While Edwards’s command has always been a problem, I would suggest the larger one is in his head. Here are Edwards’s splits from last year by leverage, according to FanGraphs:

Season Leverage K/9 BB/9 K/BB HR/9 K% BB% K-BB% AVG WHIP BABIP LOB% FIP xFIP
2018 Low Leverage 14.14 3.86 3.67 0.64 35.5 % 9.7 % 25.8 % – – – 1.43 .394 80.7 % 2.23 2.72
2018 Medium Leverage 12.18 6.26 1.95 0.33 32.2 % 16.5 % 15.7 % – – – 1.21 .224 91.8 % 3.01 4.11
2018 High Leverage 6.75 5.91 1.14 0.00 17.8 % 15.6 % 2.2 % – – – 1.41 .267 46.7 % 3.63 5.95

Not that a 3.86 BB/9 mark is all that good in low leverage, but you can at least work with it when you’re striking out almost four times as many hitters.
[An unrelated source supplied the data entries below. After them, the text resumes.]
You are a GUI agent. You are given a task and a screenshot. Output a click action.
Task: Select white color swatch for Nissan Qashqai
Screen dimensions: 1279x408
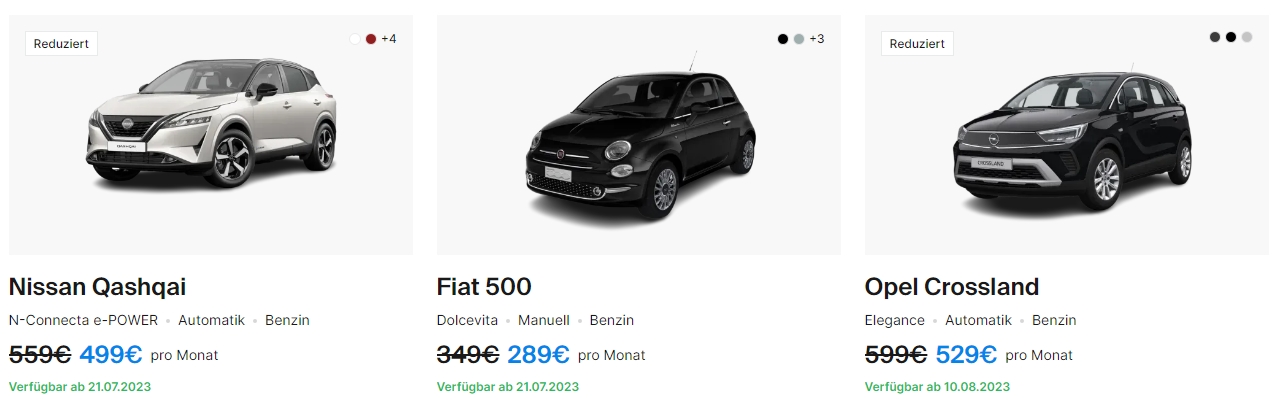(x=355, y=39)
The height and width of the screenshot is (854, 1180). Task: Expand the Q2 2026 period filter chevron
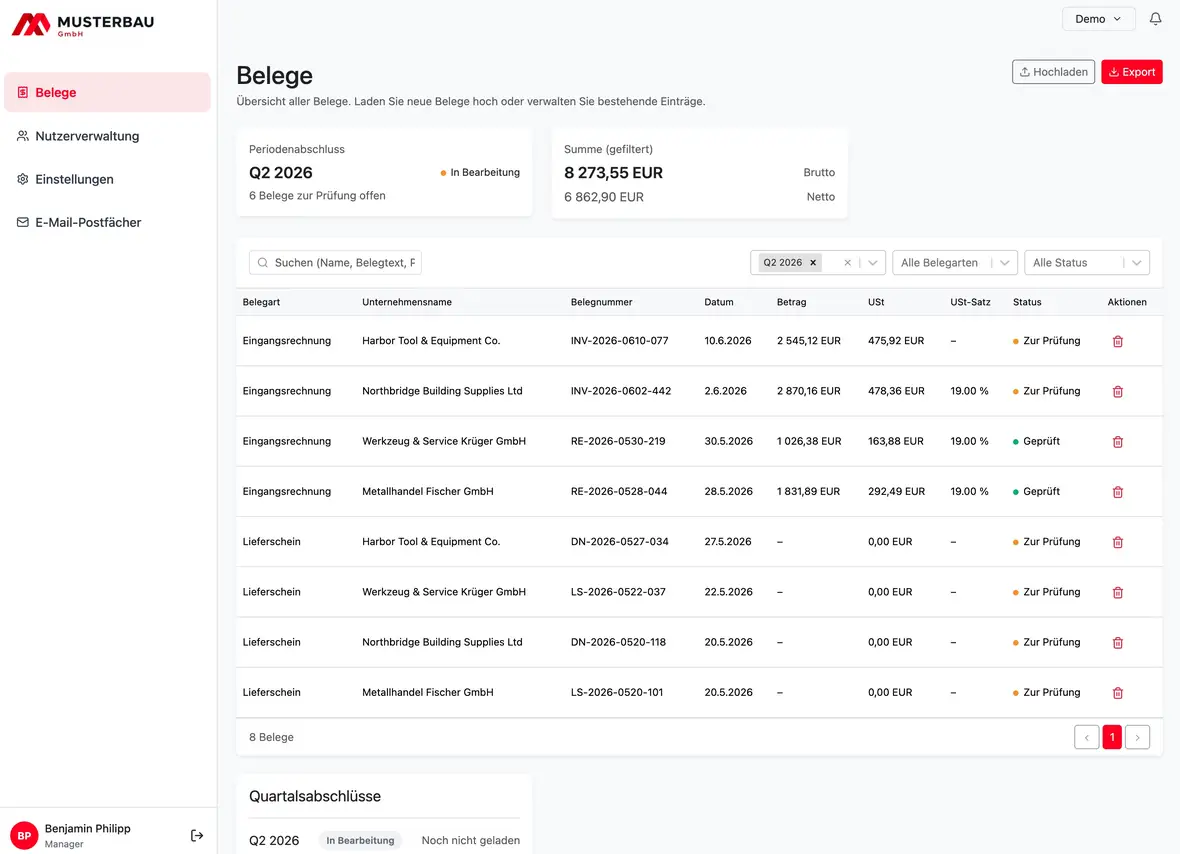click(872, 263)
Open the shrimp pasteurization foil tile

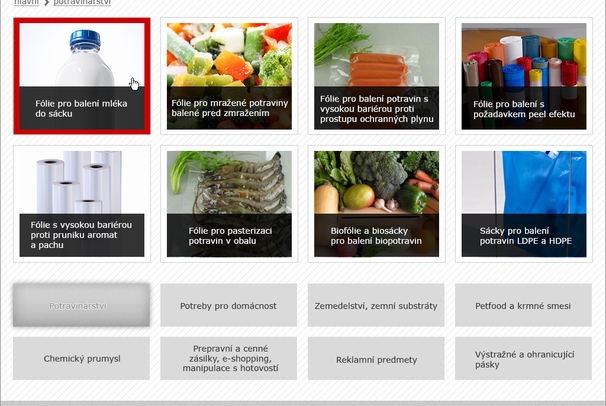click(229, 204)
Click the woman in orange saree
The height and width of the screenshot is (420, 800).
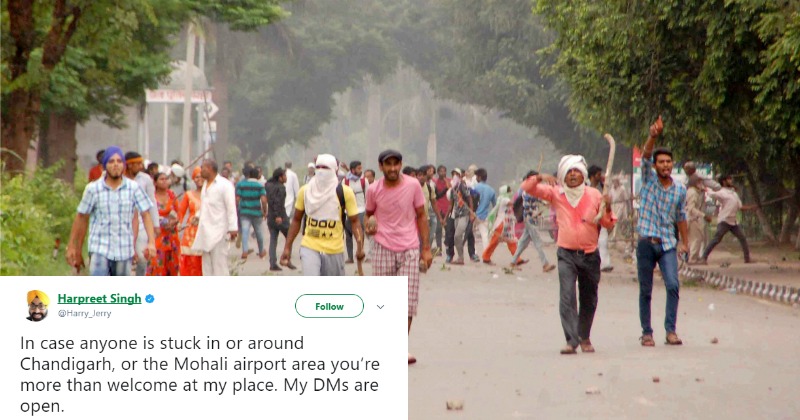click(190, 222)
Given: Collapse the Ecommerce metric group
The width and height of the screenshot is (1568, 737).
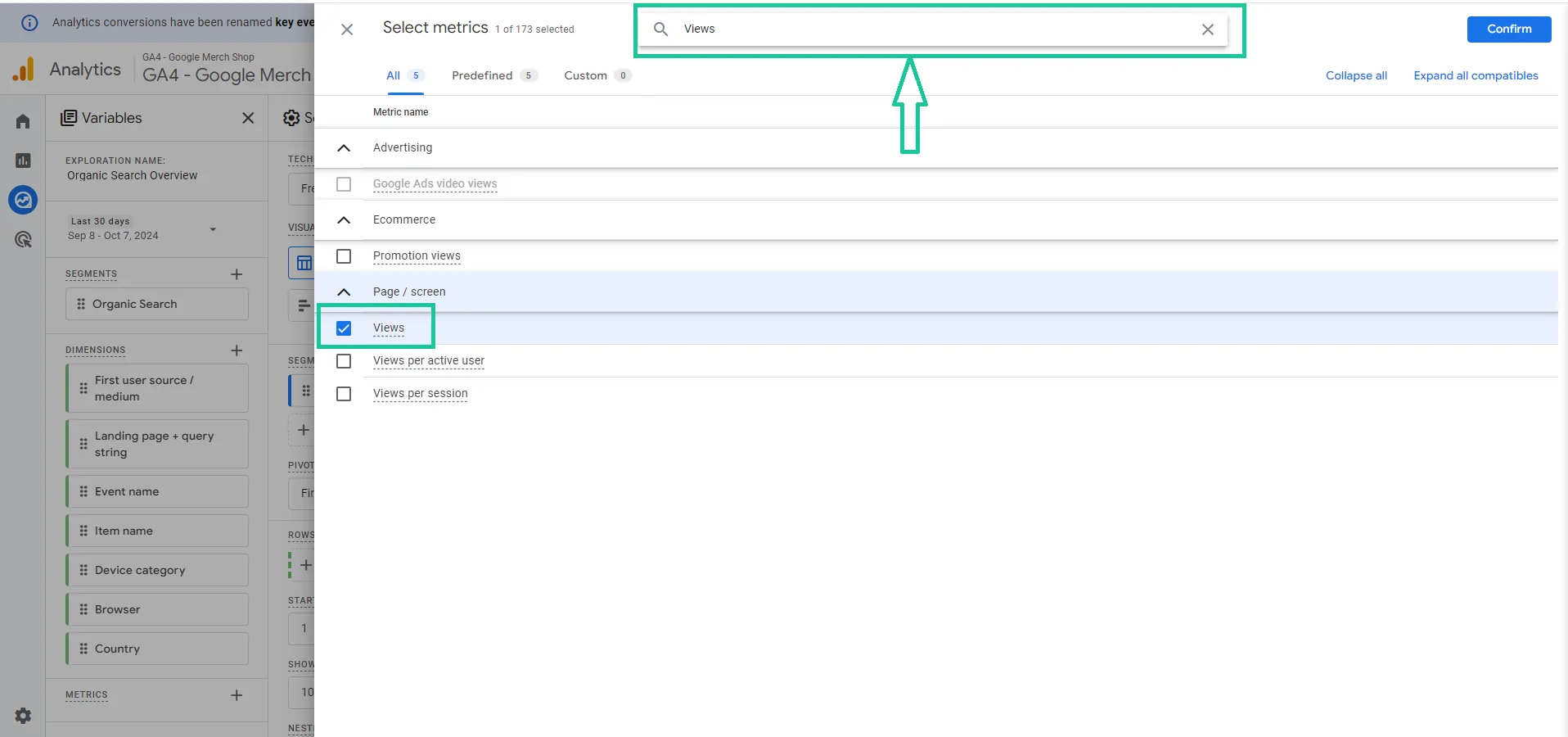Looking at the screenshot, I should pyautogui.click(x=344, y=220).
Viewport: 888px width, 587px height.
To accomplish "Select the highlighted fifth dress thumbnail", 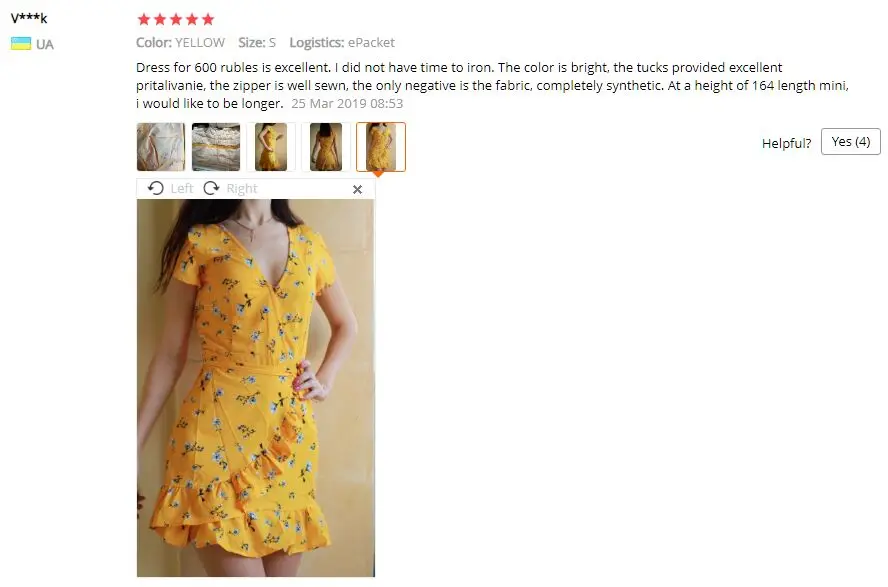I will pyautogui.click(x=381, y=147).
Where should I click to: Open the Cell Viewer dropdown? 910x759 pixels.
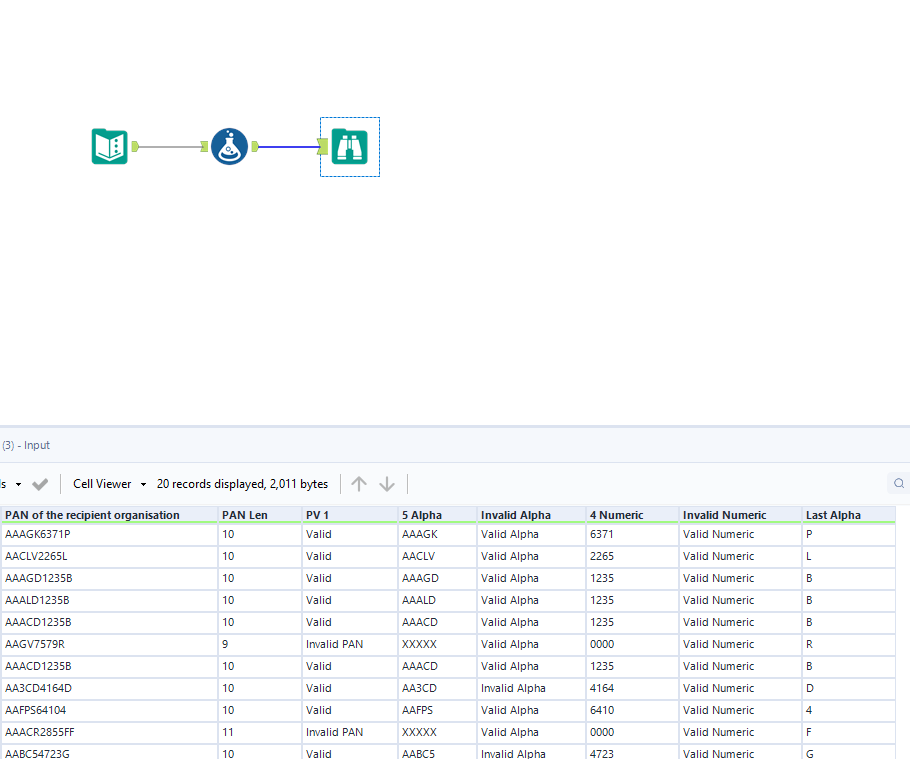coord(110,484)
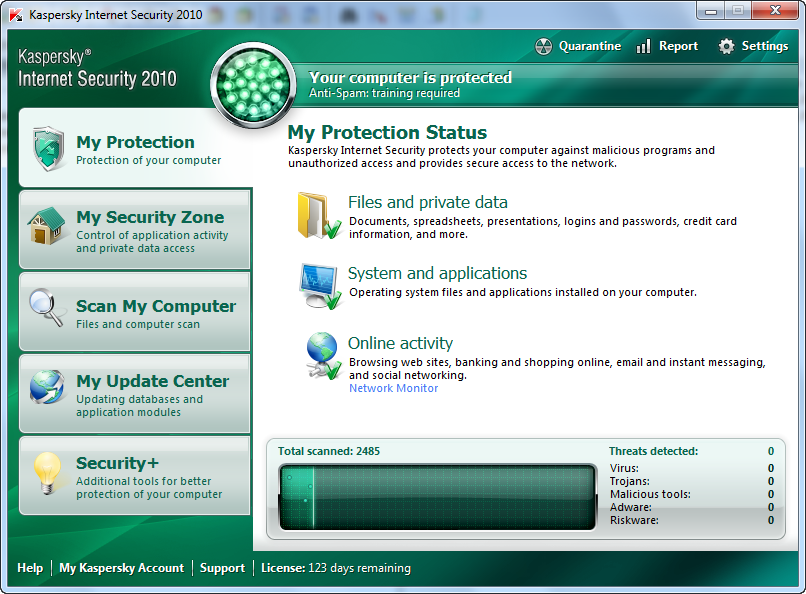Click the License days remaining text
Image resolution: width=806 pixels, height=594 pixels.
336,568
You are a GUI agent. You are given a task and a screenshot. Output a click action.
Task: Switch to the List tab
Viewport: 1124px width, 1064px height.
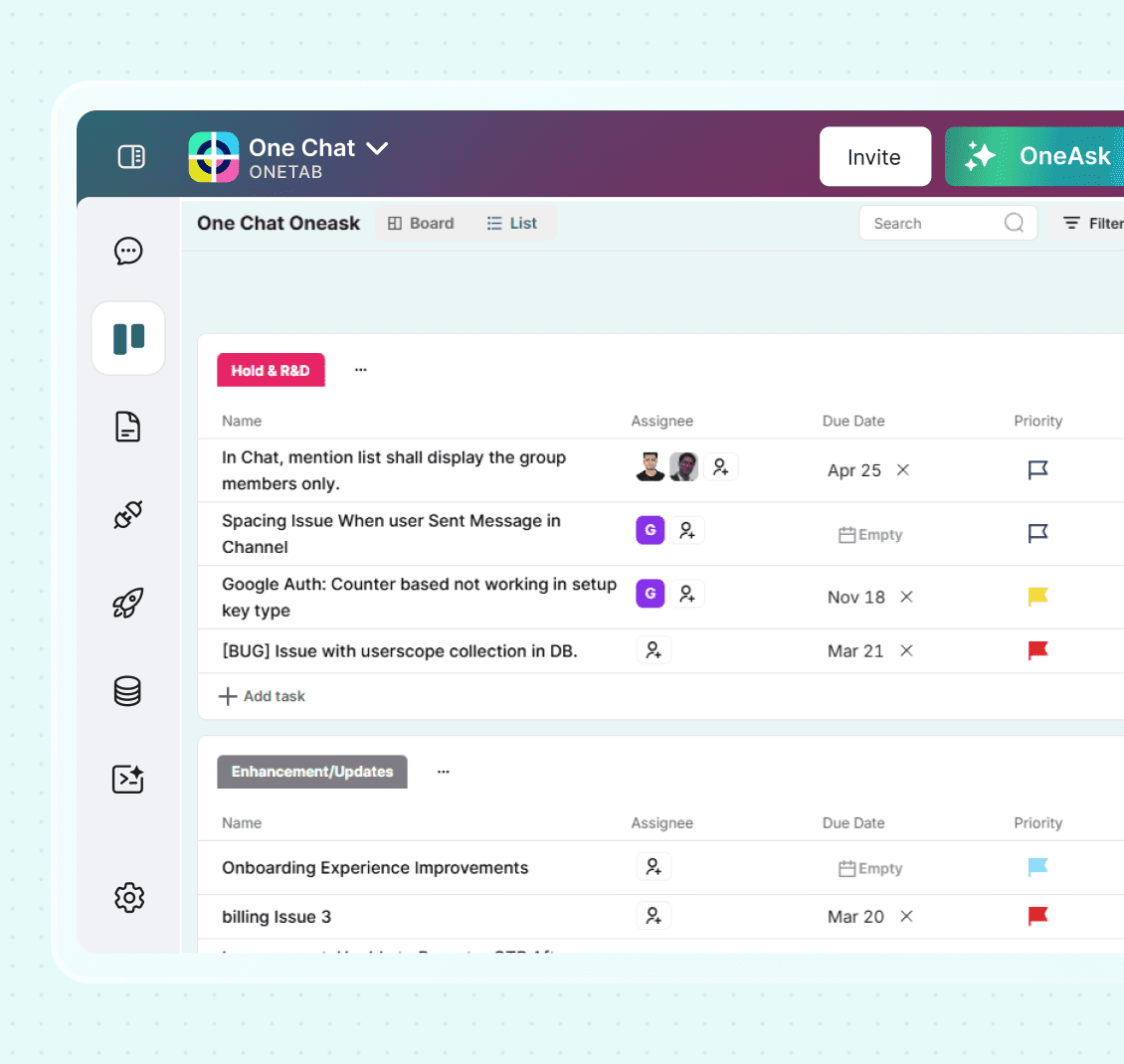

But the bigger the situation, the worse those marks get. I’m not sure that’s something you fix via motion. Feels like something you fix by smoking weed, honestly.

Same thing for 2017:

Season Leverage K/9 BB/9 K/BB HR/9 K% BB% K-BB% AVG WHIP BABIP LOB% FIP xFIP
2017 Low Leverage 11.10 4.44 2.50 0.37 30.9 % 12.4 % 18.6 % – – – 0.99 .208 100.0 % 2.83 3.76
2017 Medium Leverage 13.21 4.11 3.21 0.59 40.2 % 12.5 % 27.7 % – – – 0.72 .122 80.2 % 2.64 2.77
2017 High Leverage 15.09 9.53 1.58 2.38 35.9 % 22.6 % 13.2 % – – – 1.85 .333 44.9 % 6.69 4.50

While the Cubs front office has been really good at telling you why it’s not their fault lately, more and more eyes have been focused on their inability to produce any pitcher, starter or reliever, from their own system. Edwards was acquired by trade, but would count. Basically, it’s only Kyle Hendricks. Hector Rondon was a Rule 5 pick of theirs, but isn’t here anymore. Anyone else?

Those questions will only get louder if Edwards doesn’t find it one day, and their handling of other pitchers continues to be all over the map.